● Set exercise 1: Copy the part of the cubic polynomial problem from "Hint: In this" up to and including "as \[p\left( x \right)\].".

● Selected text:
......

Question

Given that the zeros of the cubic polynomial \[{x^3} - 6{x^2} + 3x + 10\] are of the form \[a,a + b\,\,{\text{and}}\,\,a + 2b\] for some real numbers \[a\,\,{\text{and}}\,\,b\], find the value of \[a\,\,{\text{and}}\,\,b\].

Answer 1

Hint: In this problem, we need to use the formula of the root of a cubic polynomial, to obtain the equation in \[a\,\,{\text{and}}\,\,b\]. Now, solve the obtained equations to find the value of \[a\,\,{\text{and}}\,\,b\]. Next, verify the obtained value of \[a\,\,{\text{and}}\,\,b\].

Complete step by step answer:
Consider the given polynomial \[{x^3} - 6{x^2} + 3x + 10\] as \[p\left( x \right)\].
\[p\left( x \right) = {x^3} - 6{x^2} + 3x + 10\]
Now, the zeroes of the polynomial \[p\left( x \right) = {x^3} - 6{x^2} + 3x + 10\] are \[a,a + b\,\,{\text{and}}\,\,a + 2b\].

......

● Records provided:
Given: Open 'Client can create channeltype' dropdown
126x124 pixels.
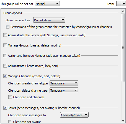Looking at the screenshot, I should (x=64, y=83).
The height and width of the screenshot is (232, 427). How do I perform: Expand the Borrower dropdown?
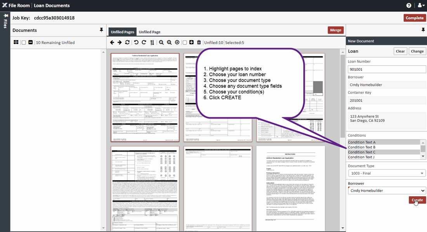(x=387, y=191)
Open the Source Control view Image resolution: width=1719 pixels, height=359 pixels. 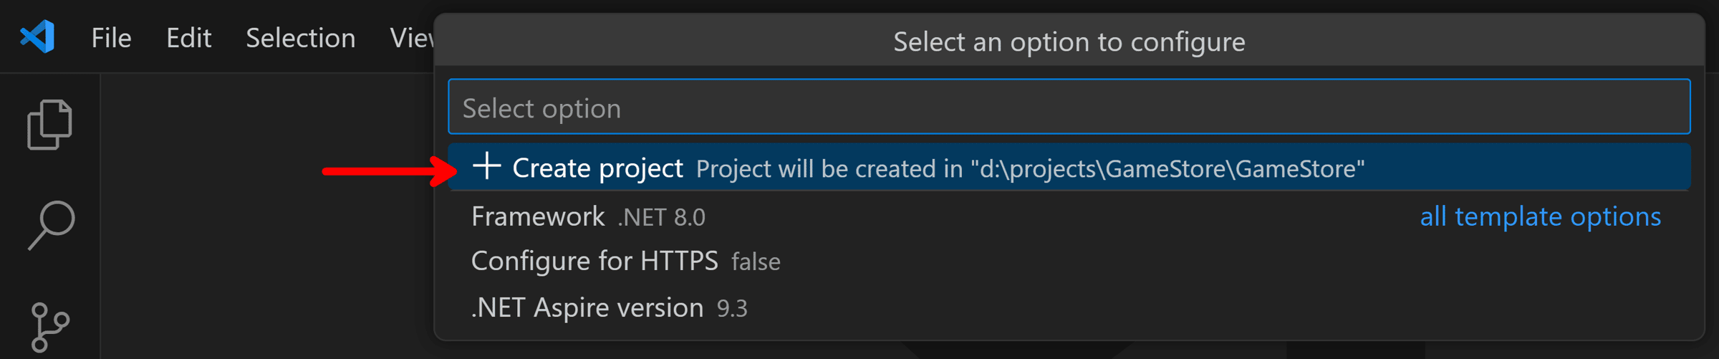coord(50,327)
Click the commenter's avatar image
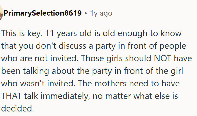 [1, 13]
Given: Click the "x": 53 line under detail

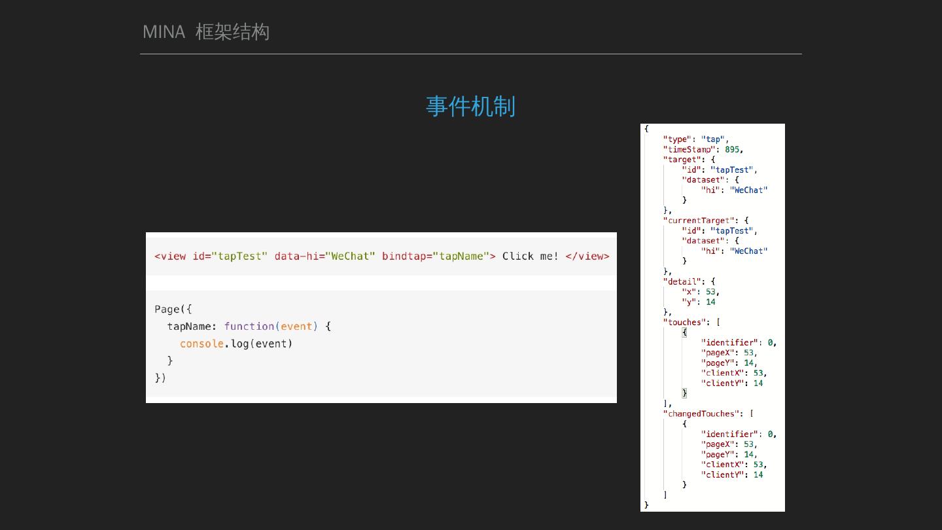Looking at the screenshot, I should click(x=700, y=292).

......

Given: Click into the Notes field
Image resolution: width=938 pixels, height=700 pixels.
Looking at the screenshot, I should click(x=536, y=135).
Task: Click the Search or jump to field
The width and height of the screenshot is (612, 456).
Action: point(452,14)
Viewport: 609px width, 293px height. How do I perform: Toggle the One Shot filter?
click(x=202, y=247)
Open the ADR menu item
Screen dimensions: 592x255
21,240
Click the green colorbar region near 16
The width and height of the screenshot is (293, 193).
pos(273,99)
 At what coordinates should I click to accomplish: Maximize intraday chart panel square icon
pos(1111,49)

......

● Set exercise 2: Which lines of the entries contain the word "perform" in exactly that case? Copy each of them.

● Finished answer 1:
Hint: In this problem, we need to use the formula of the root of a cubic polynomial, to obtain the equation in \[a\,\,{\text{and}}\,\,b\]. Now, solve the obtained equations to find the value of \[a\,\,{\text{and}}\,\,b\]. Next, verify the obtained value of \[a\,\,{\text{and}}\,\,b\].

Complete step by step answer:
Consider the given polynomial \[{x^3} - 6{x^2} + 3x + 10\] as \[p\left( x \right)\].

● Finished answer 2:
The height and width of the screenshot is (232, 427). How do I perform: Expand the Borrower dropdown?
Viewport: 609px width, 293px height. How do I perform: Toggle the One Shot filter?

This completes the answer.